Goal of the exercise —
Arrange every line of the records below as a numbered list, skipping blank lines and leaving the pictures out of your answer.

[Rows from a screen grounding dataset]

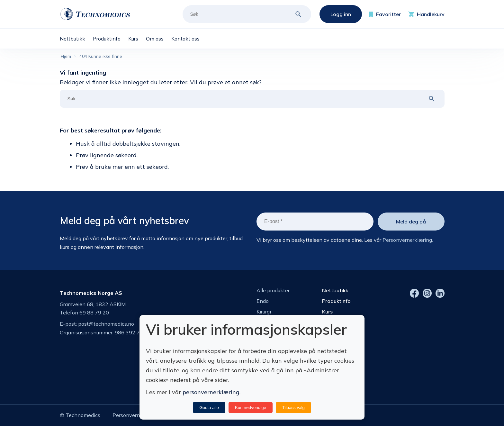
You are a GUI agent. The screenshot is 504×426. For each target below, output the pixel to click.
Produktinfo (336, 301)
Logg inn (341, 14)
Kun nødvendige (250, 407)
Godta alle (209, 407)
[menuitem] (76, 39)
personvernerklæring (211, 392)
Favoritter (388, 14)
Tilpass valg (293, 407)
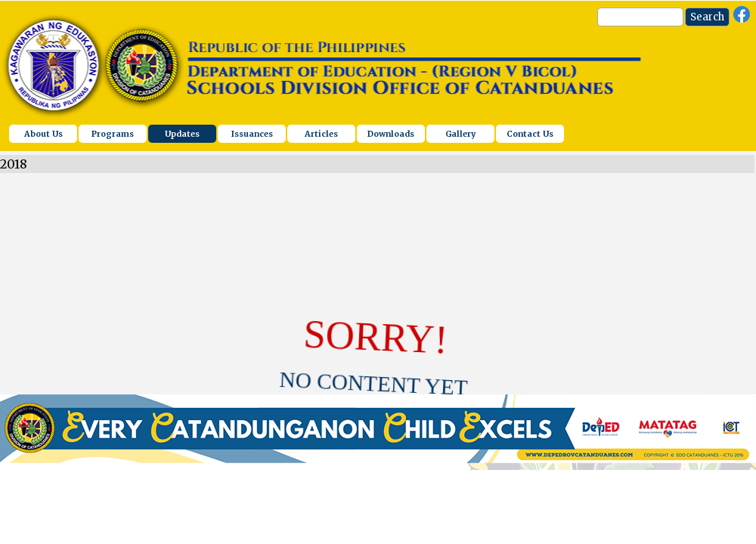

Final result —
1. You are a GUI agent. The screenshot is 504×426. For each target below, output the pixel to click.
2. Produktinfo (336, 301)
3. Logg inn (341, 14)
4. Kun nødvendige (250, 407)
5. Godta alle (209, 407)
6. [menuitem] (76, 39)
7. personvernerklæring (211, 392)
8. Favoritter (388, 14)
9. Tilpass valg (293, 407)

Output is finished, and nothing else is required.